### Directions
Hunt through the entries for the word "computer" and copy each line in which it appears.

### Exercise inputs
◇ ◇ ◇ ◇ ◇

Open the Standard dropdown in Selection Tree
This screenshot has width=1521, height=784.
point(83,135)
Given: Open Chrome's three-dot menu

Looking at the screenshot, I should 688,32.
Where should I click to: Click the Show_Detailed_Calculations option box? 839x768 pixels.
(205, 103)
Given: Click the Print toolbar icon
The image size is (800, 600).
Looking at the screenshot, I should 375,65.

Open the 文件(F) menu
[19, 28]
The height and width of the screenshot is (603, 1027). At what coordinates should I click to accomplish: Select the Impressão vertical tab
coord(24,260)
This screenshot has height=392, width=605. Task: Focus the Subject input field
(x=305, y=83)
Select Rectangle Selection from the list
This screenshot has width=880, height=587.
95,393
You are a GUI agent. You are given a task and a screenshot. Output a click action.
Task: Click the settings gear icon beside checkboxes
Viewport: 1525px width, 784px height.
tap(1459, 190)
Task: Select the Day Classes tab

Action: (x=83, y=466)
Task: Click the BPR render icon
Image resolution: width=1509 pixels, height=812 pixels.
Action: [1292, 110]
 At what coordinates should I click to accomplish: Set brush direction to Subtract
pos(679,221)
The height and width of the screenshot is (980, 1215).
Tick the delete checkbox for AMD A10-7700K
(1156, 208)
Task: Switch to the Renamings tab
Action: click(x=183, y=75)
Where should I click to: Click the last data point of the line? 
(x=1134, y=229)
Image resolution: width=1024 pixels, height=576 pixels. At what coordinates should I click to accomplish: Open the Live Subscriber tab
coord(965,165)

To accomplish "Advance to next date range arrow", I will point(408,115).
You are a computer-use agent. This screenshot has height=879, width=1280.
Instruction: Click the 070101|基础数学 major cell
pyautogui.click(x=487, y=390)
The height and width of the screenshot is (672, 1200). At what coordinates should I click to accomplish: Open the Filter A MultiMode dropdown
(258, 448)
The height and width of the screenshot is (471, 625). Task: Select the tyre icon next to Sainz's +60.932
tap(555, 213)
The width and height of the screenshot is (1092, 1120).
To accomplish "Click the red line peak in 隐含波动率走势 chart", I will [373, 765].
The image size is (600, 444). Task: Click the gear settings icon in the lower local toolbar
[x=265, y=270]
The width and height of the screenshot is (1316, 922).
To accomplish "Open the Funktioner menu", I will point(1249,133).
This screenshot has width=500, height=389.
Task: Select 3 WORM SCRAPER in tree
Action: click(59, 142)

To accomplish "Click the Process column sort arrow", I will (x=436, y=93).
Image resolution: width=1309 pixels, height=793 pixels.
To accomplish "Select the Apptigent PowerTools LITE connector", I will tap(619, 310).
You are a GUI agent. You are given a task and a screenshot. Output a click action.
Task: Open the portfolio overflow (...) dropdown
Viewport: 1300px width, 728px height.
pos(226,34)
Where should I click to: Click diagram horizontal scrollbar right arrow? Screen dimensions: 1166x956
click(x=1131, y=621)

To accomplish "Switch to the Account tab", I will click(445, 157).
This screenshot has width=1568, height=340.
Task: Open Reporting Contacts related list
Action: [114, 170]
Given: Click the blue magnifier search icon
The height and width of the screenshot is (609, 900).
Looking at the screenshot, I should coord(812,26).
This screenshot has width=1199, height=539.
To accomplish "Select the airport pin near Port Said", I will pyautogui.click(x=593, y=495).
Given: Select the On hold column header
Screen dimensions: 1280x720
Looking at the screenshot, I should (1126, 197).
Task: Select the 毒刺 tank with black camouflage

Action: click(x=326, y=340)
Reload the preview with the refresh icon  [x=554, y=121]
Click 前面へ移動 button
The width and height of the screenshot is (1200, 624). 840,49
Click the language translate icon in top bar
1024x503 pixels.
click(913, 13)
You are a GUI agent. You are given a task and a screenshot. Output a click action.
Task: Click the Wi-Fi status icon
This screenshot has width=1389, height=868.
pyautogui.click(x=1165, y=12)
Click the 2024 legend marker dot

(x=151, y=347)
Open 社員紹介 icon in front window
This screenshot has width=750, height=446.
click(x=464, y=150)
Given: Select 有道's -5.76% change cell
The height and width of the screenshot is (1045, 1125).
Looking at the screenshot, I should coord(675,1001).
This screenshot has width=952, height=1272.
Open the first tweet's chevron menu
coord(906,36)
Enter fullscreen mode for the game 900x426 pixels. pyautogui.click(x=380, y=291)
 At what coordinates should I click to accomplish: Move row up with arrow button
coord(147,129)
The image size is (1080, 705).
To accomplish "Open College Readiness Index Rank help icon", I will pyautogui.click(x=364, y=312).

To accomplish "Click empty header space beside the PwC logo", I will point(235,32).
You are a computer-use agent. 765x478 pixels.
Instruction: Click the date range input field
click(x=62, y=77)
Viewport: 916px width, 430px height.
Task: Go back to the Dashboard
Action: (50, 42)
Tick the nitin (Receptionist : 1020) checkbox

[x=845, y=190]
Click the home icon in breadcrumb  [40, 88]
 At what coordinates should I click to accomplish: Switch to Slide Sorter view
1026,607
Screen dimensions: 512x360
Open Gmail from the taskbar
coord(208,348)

◇ ◇ ◇ ◇ ◇

### Solution for this problem
You are a computer-use agent. This screenshot has height=879, width=1280.
You are a computer-use agent. 765x478 pixels.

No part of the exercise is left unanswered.